В какой-то момент он встретил Черри Пая — на губах его толстого розового лица были крошки от закусок, которые Лофтису отчаянно захотелось стереть.
— Клянусь, Поппи лихо проведет время в старом городе сегодня вечерком! — пробормотал он, пережевывая что-то, покачивая в руке бокал.
— Да уж, сэр! — громко произнес Лофтис.
— Да уж, сэр Боб!
— Пей до дна, Черри Пай, пей до дна!
— Пей до дна, Поппи Лофтис, пей до дна!
Они обнялись, запели, чокнулись стаканами, к ним подошли Монк Юрти и Полли Пирсон и присоединились к хору.

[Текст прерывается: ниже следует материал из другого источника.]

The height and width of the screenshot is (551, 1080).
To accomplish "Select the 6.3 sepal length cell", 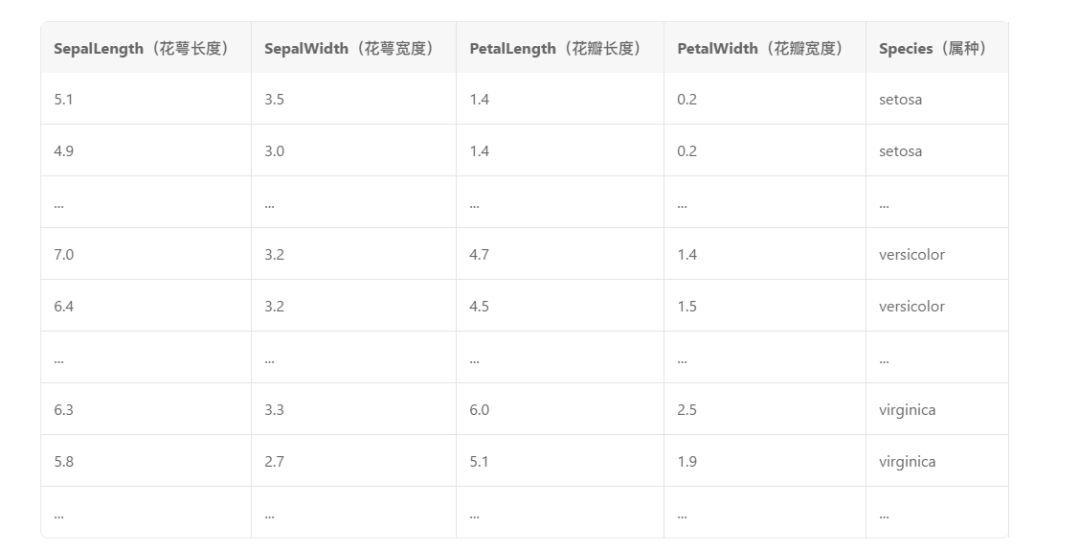I will 64,410.
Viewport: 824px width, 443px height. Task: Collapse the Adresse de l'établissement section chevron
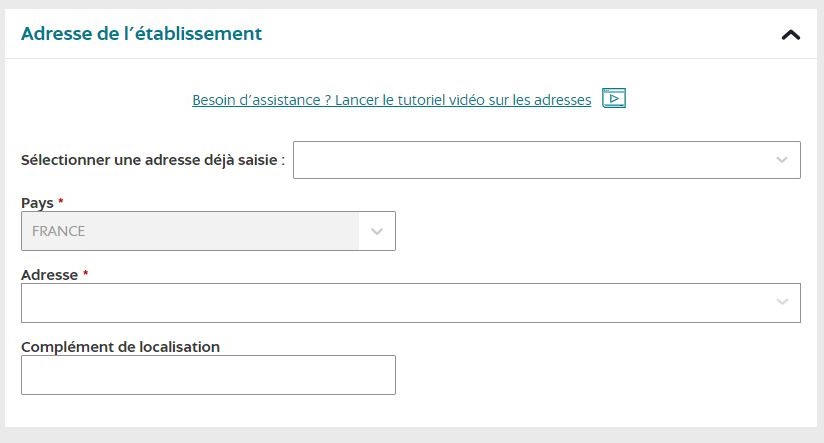(790, 34)
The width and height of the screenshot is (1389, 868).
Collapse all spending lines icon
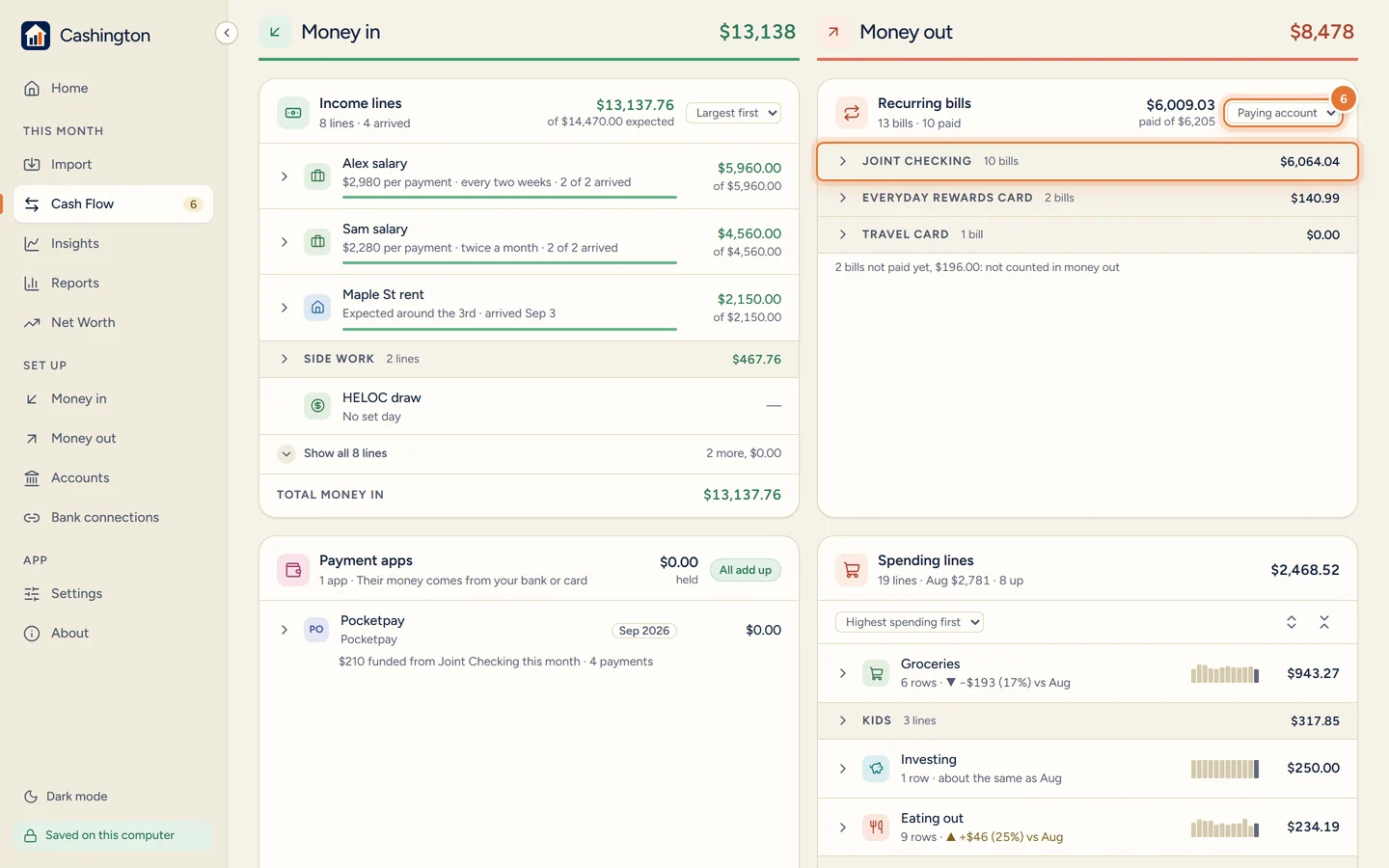click(x=1324, y=622)
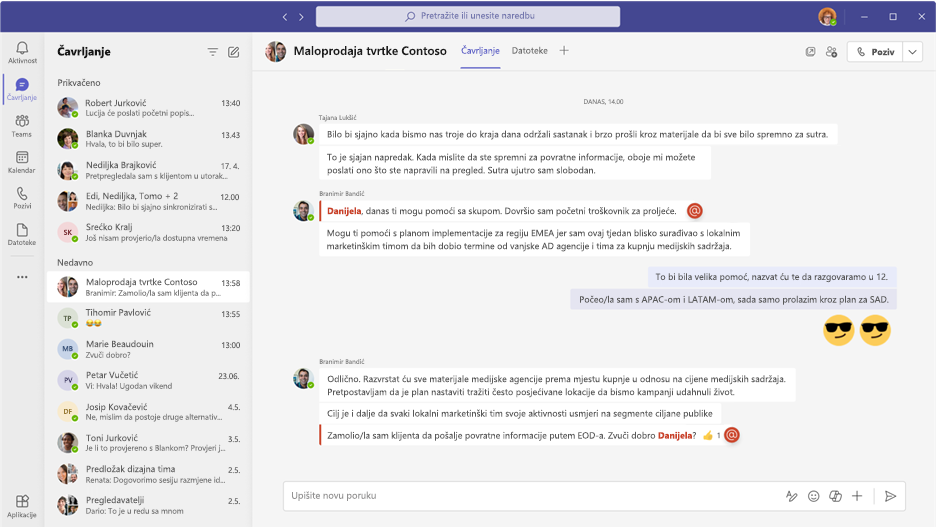Collapse the Prikvačeno section

79,82
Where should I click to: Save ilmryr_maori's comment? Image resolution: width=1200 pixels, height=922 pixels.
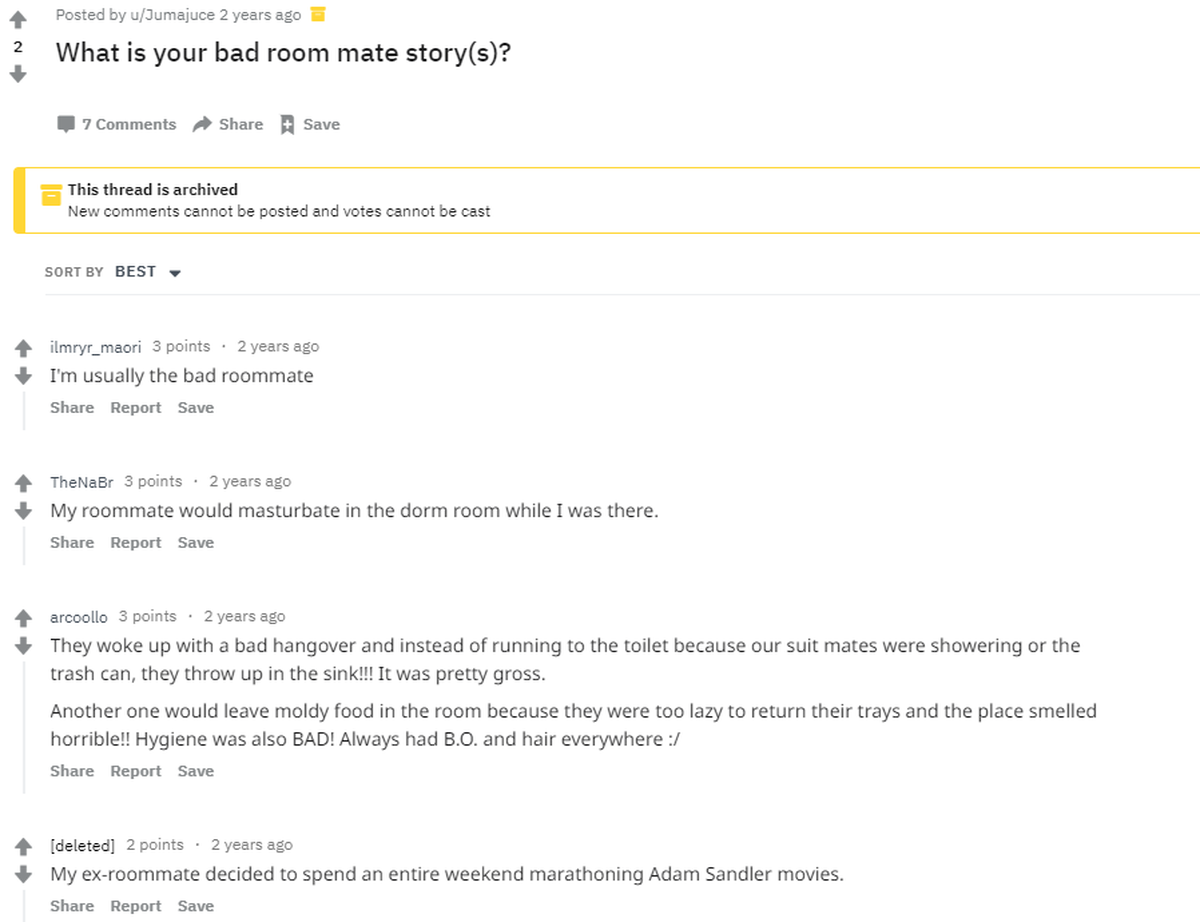tap(196, 407)
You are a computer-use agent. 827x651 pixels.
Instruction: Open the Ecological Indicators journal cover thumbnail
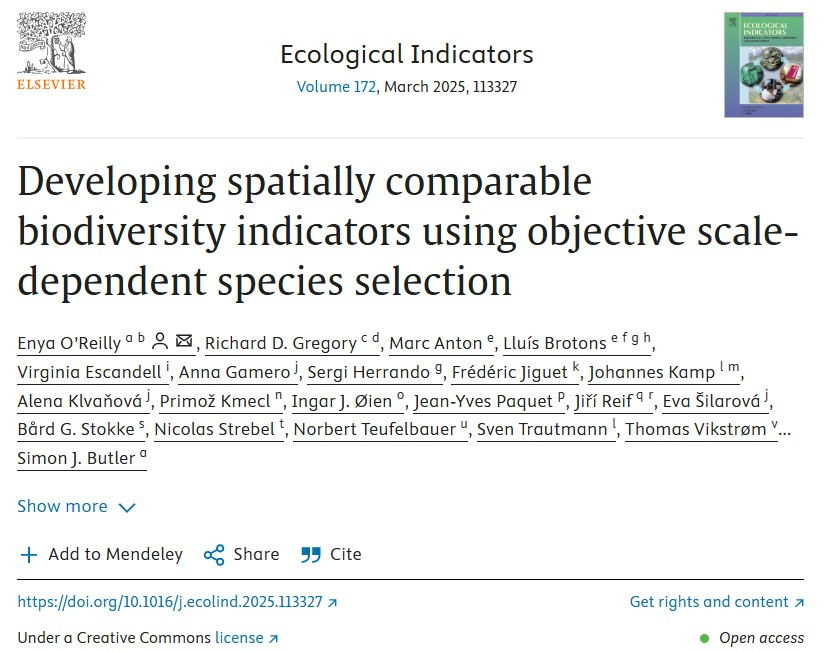(x=763, y=65)
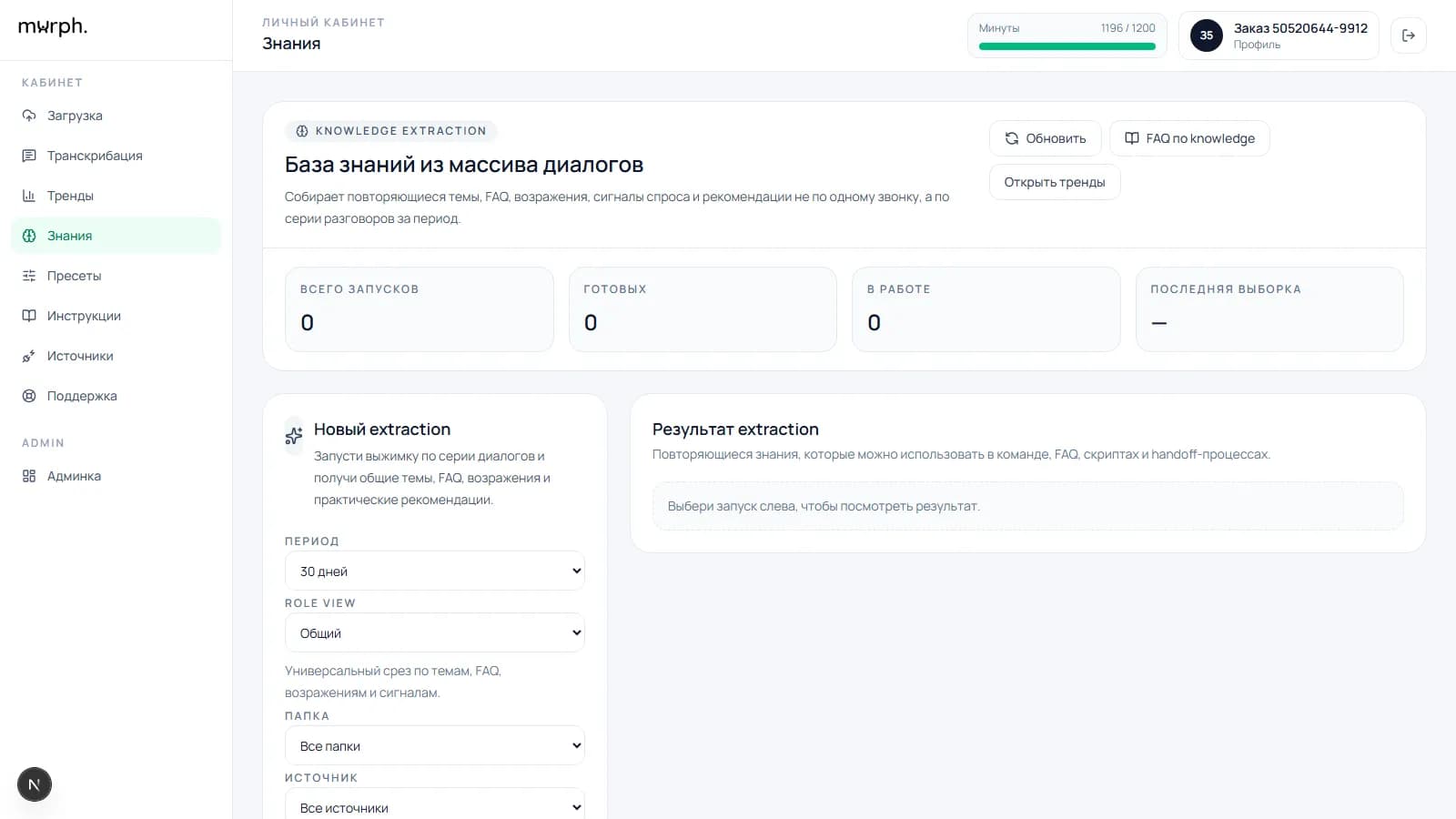1456x819 pixels.
Task: Expand the Период dropdown showing 30 дней
Action: (x=434, y=571)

В другом конце зала задержавшиеся шестеро гостей, топчась, алчно окружили раздаточный стол. Это были едоки; любители выпить — в большинстве своем люди помоложе — собрались группками у стен потолковать, создать собственные квартеты, и Лофтис, распевавший дрожащим тенором, поскольку мелодия была взята очень высоко, услышал высокое хриплое сопрано Доры Эпплтон и вдруг отошел от них.
— Вернись, Милт! — крикнул Черри Пай.
Лофтис, пошатываясь, осторожно пересек зал, не забывая улыбаться, расплескивая шампанское. Теперь среди новой музыки, новых друзей он обнял Дору, у которой все лицо после публичных поцелуев было в губной помаде, вместе с Кэмпбеллом, странным бледным юношей с глазами как фиалки и большущими прозрачными ушами, и они образовали трио. Рука Лофтиса лежала на груди Доры, и они пели: «Я — ленивый дьявол».
— Какой приятный голос, красавец старина! — воскликнула Дора.
Кэмпбелл изобразил красивую жеманную улыбку, но крикнула она это Лофтису и он пощекотал ее ребра.
— Этакая славная девчоночка! — сказал он.
— Красавец старина!
— Сладкая моя. Поцелуй и Поппи тоже.
Она подошла к нему. От отчаяния он поцеловал ее нарумяненную, измазанную помадой маску и почувствовал, как ее язык коснулся его языка со сладостным привкусом виски. Покраснев, чувствуя, как его лихорадит, он отошел. Лужайка была погружена во тьму. У двери он обменялся рукопожатием с доктором Холкомбом, который был в пальто и шарфе; он услышал — ему показалось, что услышал, — как доктор сказал: «Берегите ее, Милтон». Глаза старика были полны слез, а Лофтис подумал: «Беречь кого?» Но доктор уже ушел; дверь за ним захлопнулась, в коридор ворвался холодный воздух, а у Лофтиса стакан выпал из ослабевших пальцев, и он смотрел вниз на черепки и на растекшееся по ковру виски.